Martedì, 21 Settembre 2021
Cronaca

Estetista uccisa a Mola, slitta il processo d'Appello bis: "Aula troppo piccola per il rispetto delle norme Covid"

Accolta dalla Corte la richiesta degli avvocati dell'imputato, l’ex amante della vittima Antonio Colamonico. Bruna Bovino era stata uccisa nel 2013 nel centro estetico in cui lavorava

Bruna Bovino

Slitta al 10 dicembre il processo d'Appello bis sull'omicidio di Bruna Bovino, la 29enne italo brasiliana uccisa nel 2013 a Mola. I giudici del Tribunale di Bari hanno accolto la richiesta degli avvocati Nicola Quaranta e Massimo Roberto Chiusolo, difensori dell’imputato, l’ex amante della vittima Antonio Colamonico, al rinvio a causa dell'impossibilità di celebrare il processo nel rispetto delle norme Covid per le dimensioni contenute dell'aula. 

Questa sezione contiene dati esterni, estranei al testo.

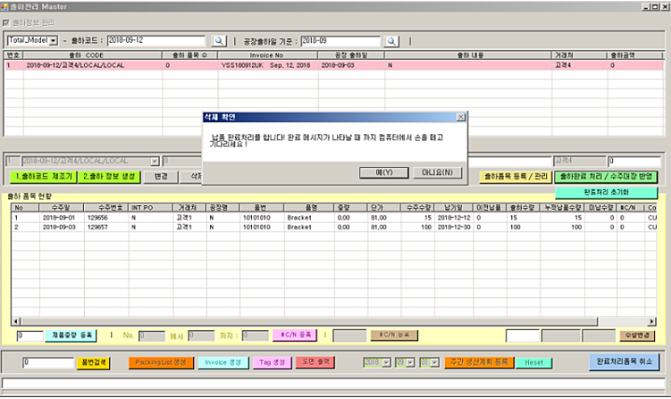Viewport: 671px width, 399px height.
Task: Click the right arrow of the grid scrollbar
Action: 651,322
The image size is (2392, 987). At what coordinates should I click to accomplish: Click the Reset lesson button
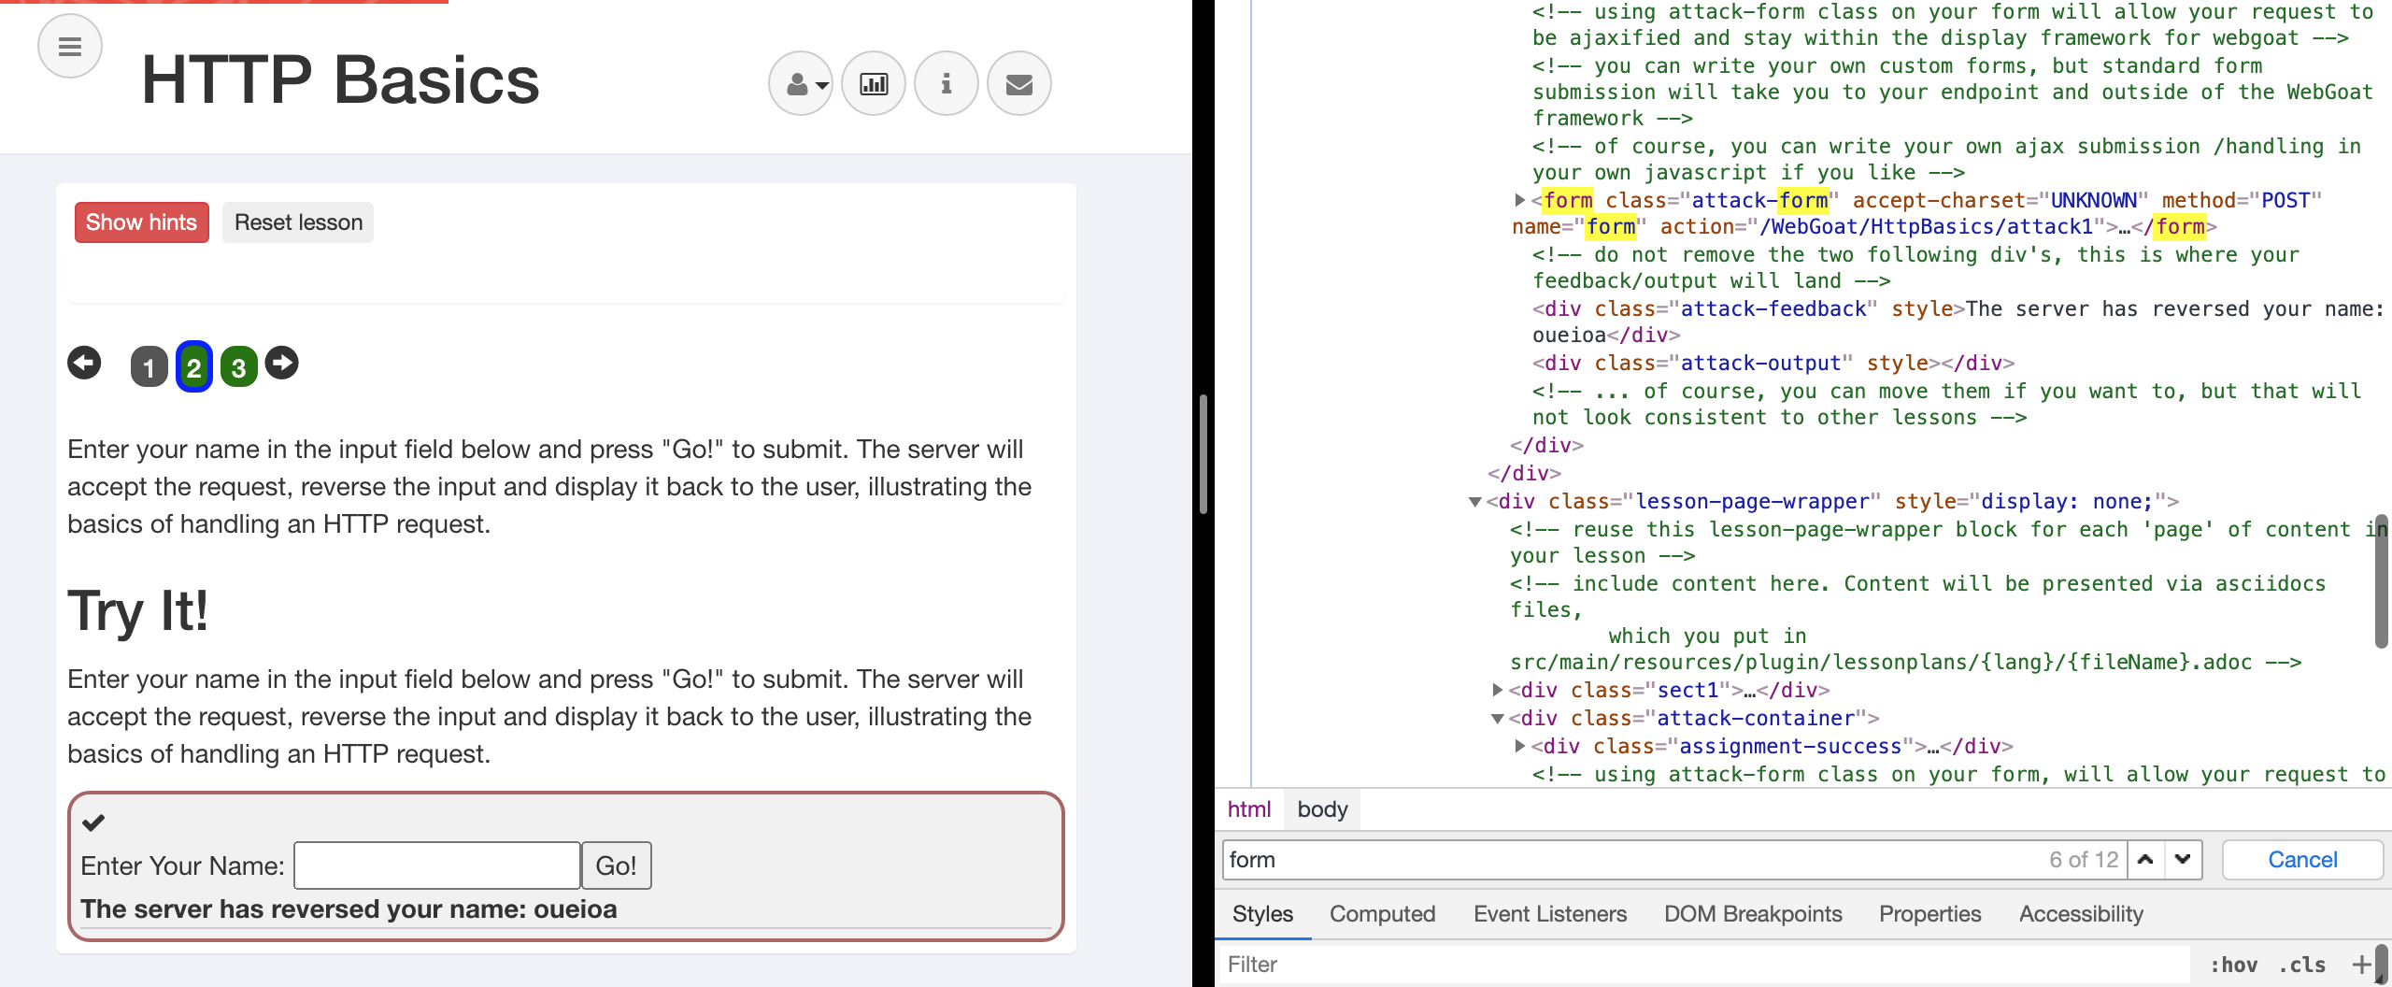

"Il tema della salute pubblica non può essere trascurato e che d’altra parte vi è la necessità di fare salvo l’interesse di tutte le parti a definire il processo in tempi contenuti" ha spiegato la Corte. Nei confronti di Colamonico è in corso il processo di appello bis dopo la sentenza della Cassazione che nel gennaio scorso ha annullato con rinvio l’assoluzione dell’imputato dal reato di omicidio volontario. In primo grado Colamonico era stato condannato alla pena di 25 anni di reclusione. In appello poi era stato assolto e ora un nuovo collegio della Corte di Assise di Appello dovrà rivalutare la sua presunta responsabilità nel delitto avvenuto all'interno del centro estetico in cui lavorava la vittima.